Make no mistake, this doesn’t prevent the same tracks from getting added to playlists on streaming services. And in many cases, streaming will create demand in clubs. But it’s not dependent on it, and it’s often better financially to be ‘big on Beatport’.
6. TV + Movie + Advertising Sync Revenues
Synchronization, or ‘sync,’ revenues, come from a specialized license related to video. Whenever music is matched to video action, or ‘synchronized,’ a special license and payment is created.
What’s amazing about this revenue stream is that well-placed artists can generate serious revenues. In many cases, major brands like Nike will commission a composer to write music for an upcoming ad, and in many cases, pay the entire amount upfront (in return, they typically buy the song’s copyright).
Industry label trade group IFPI says that sync is still a small fraction of broader industry revenues. But sync-focused companies like Songtradr are actively expanding this market, and matching songs to an explosion of online TV and advertising content. That’s partly being fueled by brands, which are generating far more ads than their pre-internet days.
All of which means that a highly-successful sync composer could be relatively unknown on playlists. Then again, who cares: sync deals often come with nice upfront checks and recurring future work, especially when major studios and brands are involved.
7. Listener/Follower Ratio
This is connected to playlists, but ultimately measures something different.
Basically, the listener/follower ratio is exactly what it sounds like. A high ratio indicates lots of listeners but not many followers, relatively speaking. A 1:1 ratio, by contrast, indicates that people listen and follow this artist passionately, a sign of more serious engagement.
Here’s a quick sampling of bands tracked by Chartmetric. You can see a wide range of listener/follower counts:
As you can see, there’s a fairly wide range of ratios here, with different takeaways.
Ariana Grande’s 1.66, for example, is impressive given her massive popularity and hugely popular hits. People are not only listening to hits, they’re connecting with the artist behind it all and waiting for more.
At the top, you’ll notice Obituary, which has a solid 1.00, which suggests a stronger, die-hard following, with playlists potentially less important to this group.
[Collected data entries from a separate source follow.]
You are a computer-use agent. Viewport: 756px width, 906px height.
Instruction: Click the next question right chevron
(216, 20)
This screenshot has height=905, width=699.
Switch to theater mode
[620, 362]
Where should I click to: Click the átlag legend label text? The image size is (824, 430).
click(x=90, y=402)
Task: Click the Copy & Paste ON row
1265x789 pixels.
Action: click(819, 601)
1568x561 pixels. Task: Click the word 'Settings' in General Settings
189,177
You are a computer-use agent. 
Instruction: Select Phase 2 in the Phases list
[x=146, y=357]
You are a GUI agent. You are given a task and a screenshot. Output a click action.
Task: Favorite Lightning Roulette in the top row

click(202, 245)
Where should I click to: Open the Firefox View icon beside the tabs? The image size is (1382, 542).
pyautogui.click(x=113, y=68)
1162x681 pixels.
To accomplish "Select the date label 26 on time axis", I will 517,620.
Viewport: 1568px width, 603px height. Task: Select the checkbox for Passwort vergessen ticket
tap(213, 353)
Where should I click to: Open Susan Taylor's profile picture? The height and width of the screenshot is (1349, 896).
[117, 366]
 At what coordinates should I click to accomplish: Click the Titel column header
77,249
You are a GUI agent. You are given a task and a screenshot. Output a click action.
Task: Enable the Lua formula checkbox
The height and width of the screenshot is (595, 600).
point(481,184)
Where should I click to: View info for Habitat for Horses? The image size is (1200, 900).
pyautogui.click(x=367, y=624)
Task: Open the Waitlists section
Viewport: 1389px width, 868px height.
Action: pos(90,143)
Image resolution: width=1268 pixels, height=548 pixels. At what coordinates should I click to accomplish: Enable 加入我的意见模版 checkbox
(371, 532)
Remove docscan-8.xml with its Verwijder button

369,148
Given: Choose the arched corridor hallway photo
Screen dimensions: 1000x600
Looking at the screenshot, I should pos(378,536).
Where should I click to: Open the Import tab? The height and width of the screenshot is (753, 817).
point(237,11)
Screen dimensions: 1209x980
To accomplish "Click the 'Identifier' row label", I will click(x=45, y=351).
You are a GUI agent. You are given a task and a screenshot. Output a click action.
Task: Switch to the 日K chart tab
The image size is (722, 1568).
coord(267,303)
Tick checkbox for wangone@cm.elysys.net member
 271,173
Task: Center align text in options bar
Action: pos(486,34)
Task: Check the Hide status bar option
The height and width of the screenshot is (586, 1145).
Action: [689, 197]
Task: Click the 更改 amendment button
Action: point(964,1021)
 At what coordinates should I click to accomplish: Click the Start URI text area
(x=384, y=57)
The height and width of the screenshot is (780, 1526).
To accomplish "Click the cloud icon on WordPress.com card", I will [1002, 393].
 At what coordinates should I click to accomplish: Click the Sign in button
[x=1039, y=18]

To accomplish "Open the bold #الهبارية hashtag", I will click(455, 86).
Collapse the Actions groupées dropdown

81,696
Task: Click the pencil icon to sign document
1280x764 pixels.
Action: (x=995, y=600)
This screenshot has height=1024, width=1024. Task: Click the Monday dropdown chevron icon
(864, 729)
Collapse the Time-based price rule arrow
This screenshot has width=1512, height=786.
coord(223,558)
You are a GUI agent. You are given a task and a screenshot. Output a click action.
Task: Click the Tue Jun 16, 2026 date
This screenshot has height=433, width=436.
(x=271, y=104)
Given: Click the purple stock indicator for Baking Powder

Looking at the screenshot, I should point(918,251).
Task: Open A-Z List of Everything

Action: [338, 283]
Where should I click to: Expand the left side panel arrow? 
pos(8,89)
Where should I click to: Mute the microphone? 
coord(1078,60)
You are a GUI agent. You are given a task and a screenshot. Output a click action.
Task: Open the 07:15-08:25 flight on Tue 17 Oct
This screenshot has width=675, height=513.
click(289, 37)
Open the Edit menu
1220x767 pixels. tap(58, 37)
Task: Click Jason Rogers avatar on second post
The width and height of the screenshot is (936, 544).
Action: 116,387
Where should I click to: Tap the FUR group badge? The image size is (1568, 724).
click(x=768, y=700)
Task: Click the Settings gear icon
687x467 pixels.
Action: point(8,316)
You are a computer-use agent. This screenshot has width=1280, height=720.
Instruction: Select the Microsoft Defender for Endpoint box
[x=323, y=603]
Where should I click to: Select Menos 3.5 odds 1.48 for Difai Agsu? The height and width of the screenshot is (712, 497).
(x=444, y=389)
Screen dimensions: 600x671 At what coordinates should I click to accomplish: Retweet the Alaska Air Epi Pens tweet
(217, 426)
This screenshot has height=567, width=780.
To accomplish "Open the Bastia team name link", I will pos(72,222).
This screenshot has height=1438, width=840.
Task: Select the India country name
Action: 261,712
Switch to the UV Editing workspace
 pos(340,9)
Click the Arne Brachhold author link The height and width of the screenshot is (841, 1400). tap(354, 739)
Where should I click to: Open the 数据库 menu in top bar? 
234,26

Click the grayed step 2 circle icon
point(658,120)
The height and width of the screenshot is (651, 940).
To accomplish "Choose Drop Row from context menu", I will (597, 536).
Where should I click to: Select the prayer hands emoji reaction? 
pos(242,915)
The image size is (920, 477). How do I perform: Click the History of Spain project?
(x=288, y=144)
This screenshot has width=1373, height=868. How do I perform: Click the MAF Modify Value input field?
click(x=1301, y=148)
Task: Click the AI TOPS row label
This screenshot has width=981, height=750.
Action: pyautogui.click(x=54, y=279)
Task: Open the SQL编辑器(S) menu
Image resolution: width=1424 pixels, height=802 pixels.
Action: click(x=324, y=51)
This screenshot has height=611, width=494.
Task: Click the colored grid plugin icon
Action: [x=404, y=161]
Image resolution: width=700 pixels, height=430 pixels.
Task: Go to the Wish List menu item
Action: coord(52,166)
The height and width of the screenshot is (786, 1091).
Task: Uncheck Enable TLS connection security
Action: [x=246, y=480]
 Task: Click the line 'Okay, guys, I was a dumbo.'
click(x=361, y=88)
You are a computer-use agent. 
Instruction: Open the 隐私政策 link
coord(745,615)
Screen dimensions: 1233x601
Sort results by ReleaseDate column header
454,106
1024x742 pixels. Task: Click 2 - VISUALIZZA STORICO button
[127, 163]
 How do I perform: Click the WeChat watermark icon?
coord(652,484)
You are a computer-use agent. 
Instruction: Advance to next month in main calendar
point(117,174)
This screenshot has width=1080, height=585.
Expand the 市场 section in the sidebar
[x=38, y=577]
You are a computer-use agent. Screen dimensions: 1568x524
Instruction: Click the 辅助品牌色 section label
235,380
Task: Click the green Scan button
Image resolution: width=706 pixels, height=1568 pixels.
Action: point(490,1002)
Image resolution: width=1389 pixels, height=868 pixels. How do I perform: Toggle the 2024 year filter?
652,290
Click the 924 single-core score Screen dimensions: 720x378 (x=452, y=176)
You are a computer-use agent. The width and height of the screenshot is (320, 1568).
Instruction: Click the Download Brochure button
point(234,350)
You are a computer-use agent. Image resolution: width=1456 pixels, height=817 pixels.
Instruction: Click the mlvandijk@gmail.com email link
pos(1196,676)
With rapper BlocBoy JB, a higher ML:follower ratio emerges, potentially because of this rapper’s monster recent collaboration with Drake (‘Look Alive’) and inclusion on huge Spotify playlists. At present, that includes multiple slots on Rap Caviar and Get Turnt, two of the largest playlists on Spotify that rack up serious streams.
And be warned: these data ratios need to be analyzed within a broader context. Oftentimes, they are signs of a broader trend, insight into fan engagement, or problem to solve. Like many metrics, they can be misleading when viewed in isolation.
Generally speaking, however, a solid listener/follower ratio often indicates that an artist has a healthy fan base, and one that is more likely to show up at gigs, buy merchandise, and care about the next releases. Whether that artist is on a popular playlist is less important (though of course, it helps).